If this album were predictable, it would end on another ballad like the frankly mediocre “Concrete Moon” that appears early on the album, but “Japanese Cars” is another dance-rock track that really doesn’t have time to be tentative. For a person who wrote the lyrics “We said farewell and we synchronized our watches/Arranged for the meeting of our crotches” the subjects here are the next logical step. About a tryst with an heiress, McGuinness knows he’s getting himself into trouble as her brothers follow him in the cars of the song’s title. There’s the aforementioned car chase, there’s cocaine and sex in a bathroom stall, there’s the subsequent blaming of the girl and some self-pity to follow. I don’t feel sorry for him, but that’s not the point. It’s an excellent song and another fabulous interpretation of action film archetypes, with McGuinness casting himself as the protagonist and giving the well-worn story a personal feel. That’s all on top of his mastery of the style, an electro-pop anthem with the danger and suspense of the action films he’s referencing.
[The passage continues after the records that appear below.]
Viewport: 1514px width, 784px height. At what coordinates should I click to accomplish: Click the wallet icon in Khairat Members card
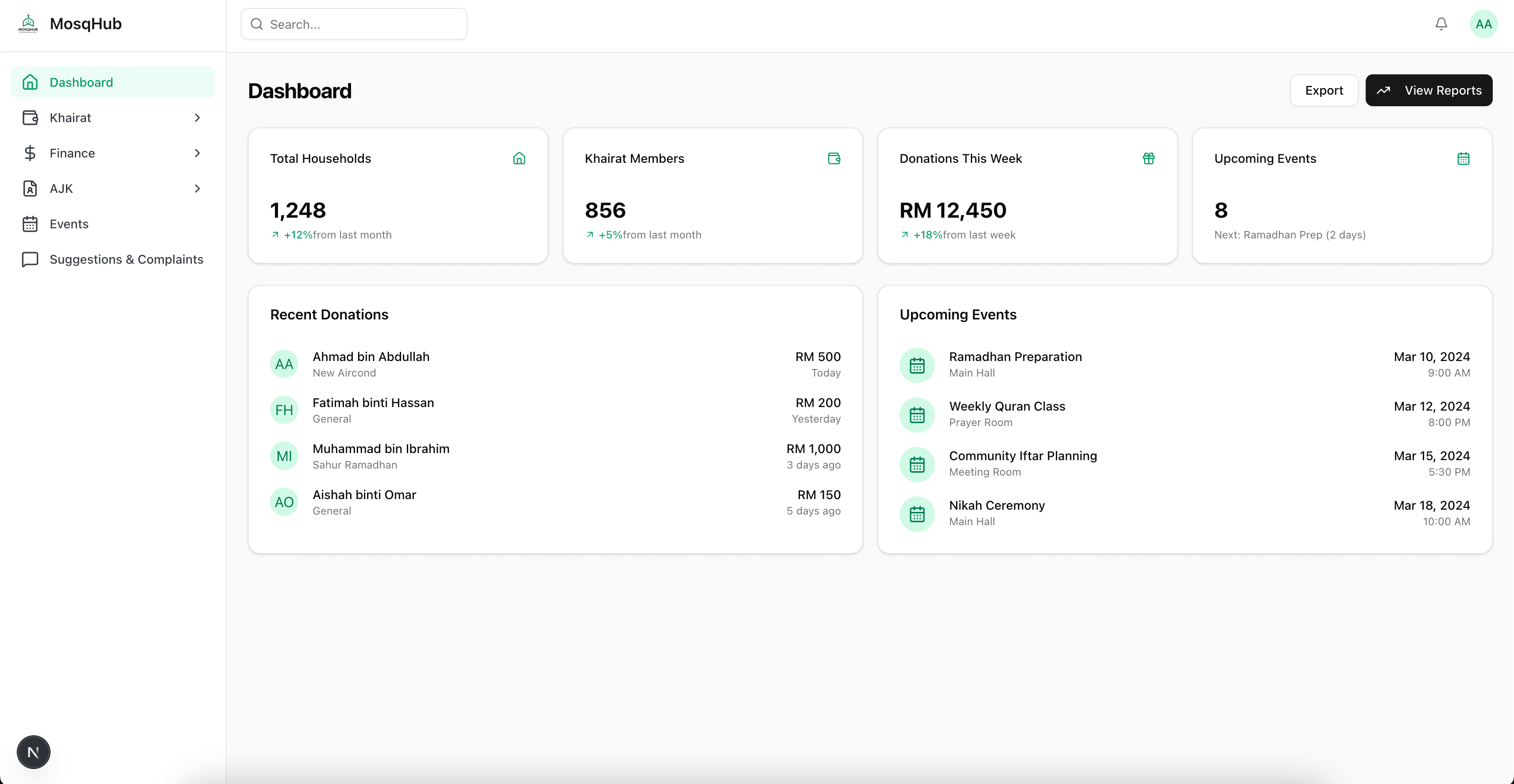tap(834, 158)
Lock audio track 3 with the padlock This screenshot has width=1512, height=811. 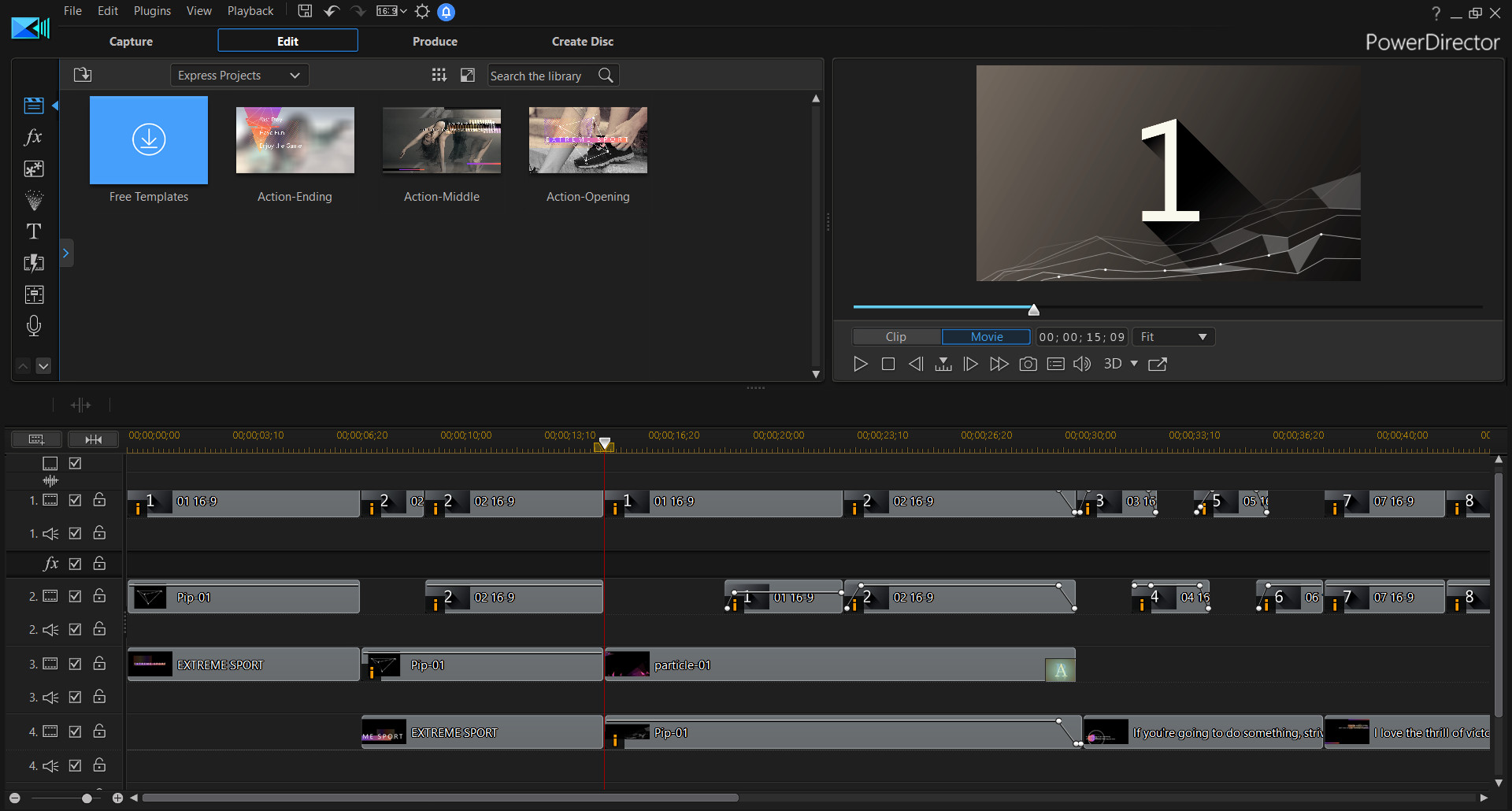[x=99, y=697]
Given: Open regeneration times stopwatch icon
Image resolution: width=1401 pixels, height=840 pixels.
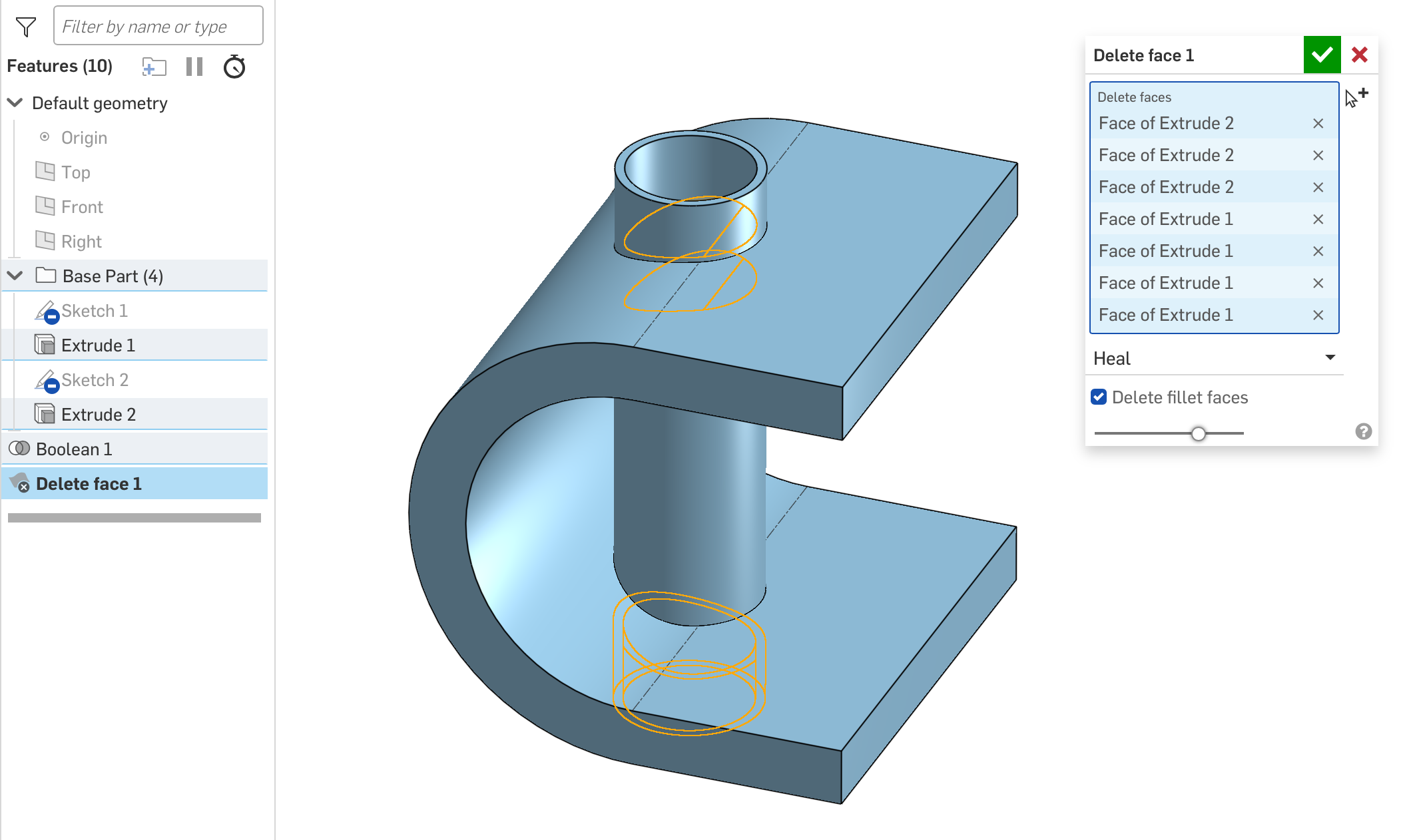Looking at the screenshot, I should [x=234, y=67].
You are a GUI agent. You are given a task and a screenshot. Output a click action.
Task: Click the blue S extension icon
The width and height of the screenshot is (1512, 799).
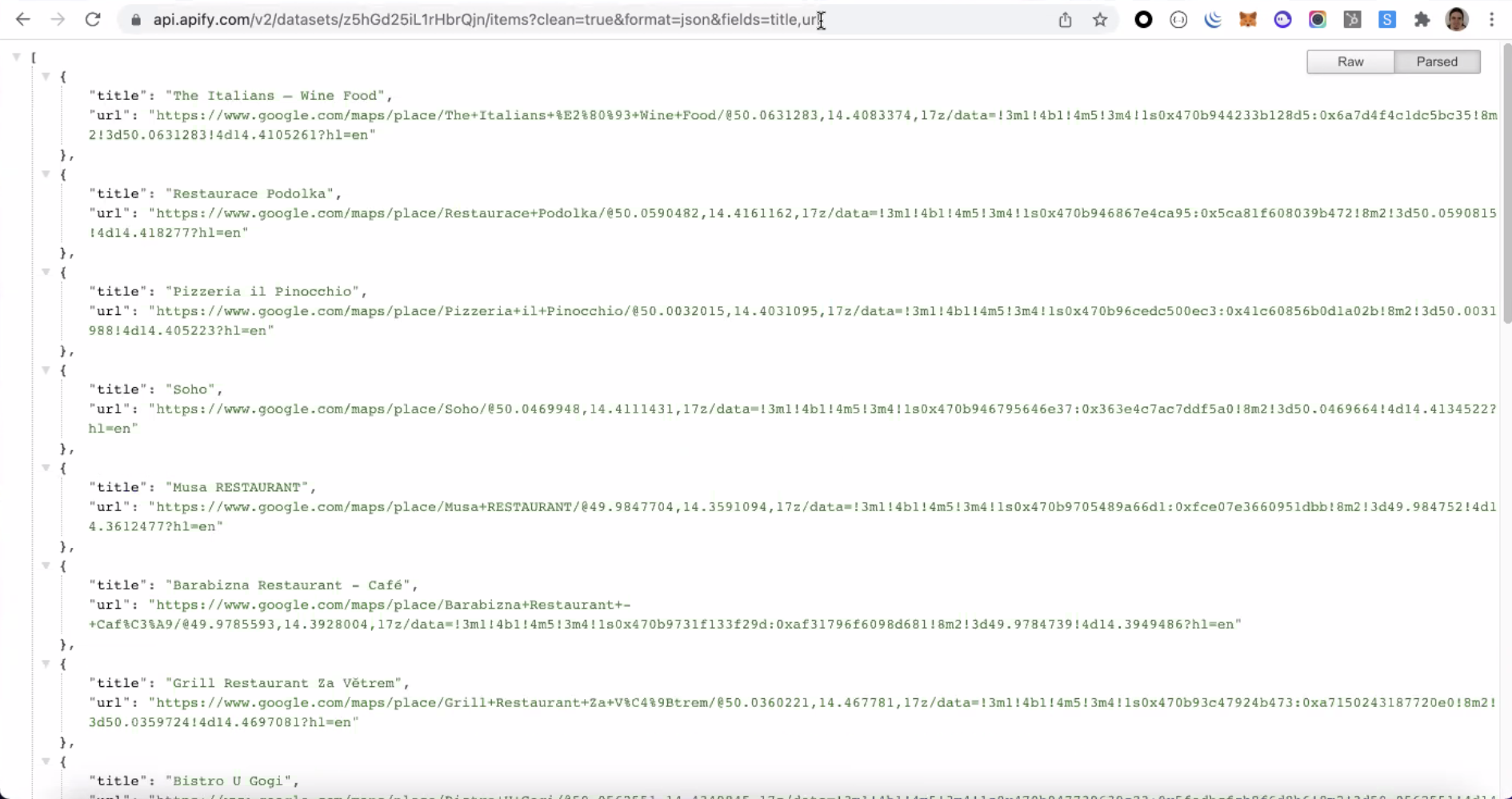pos(1387,20)
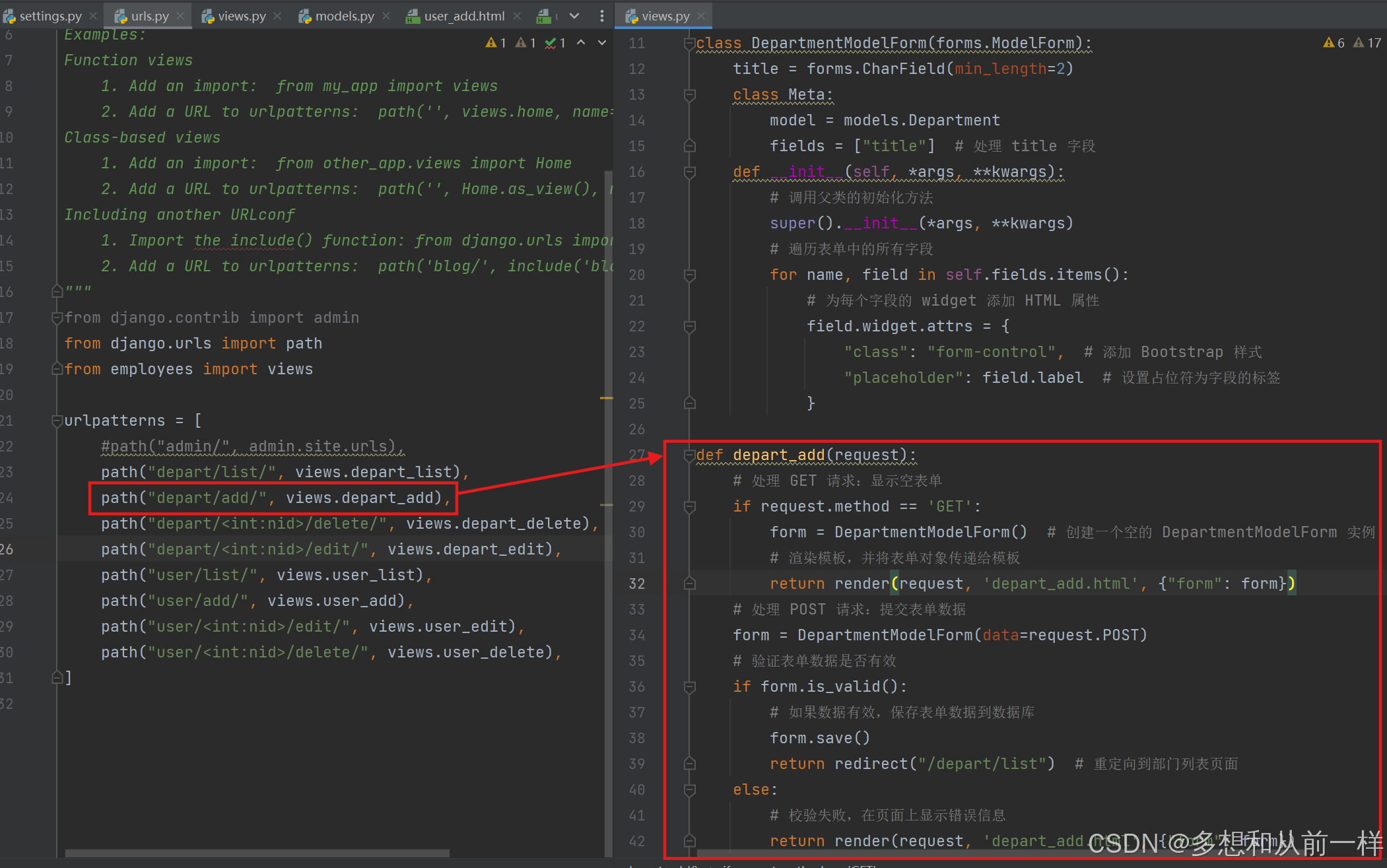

It’s true that I’m not generally a fan of ballads and that I prefer my music to be upbeat, but I think this album stands out even if you don’t have the same musical tastes and inclinations as me. I also love wordplay and vivid imagery and twisted versions of reality, but I really feel that it’s a through a feat of marvelous and prodigiously talented songwriting that all of these things coexist on this album. I suppose on the surface it can be appreciated simply for its incredible pop prowess, but nearly all of these songs on The Invitation to the Voyage offer a heightened, almost hallucinatory experience of young adulthood: filtered through the over-imaginative mind of a kid still obsessed with James Bond and fast cars but combined with the jaded experience that comes from having taken too many drugs and being broken up with by too many girls. As well, his interest in books, culture, and history come through in fascinating ways, making this an album that is highly enjoyable from the first through eighty-second listen (actually, it’s probably still good after that). The Invitation to the Voyage is an enduring pop album for smart people.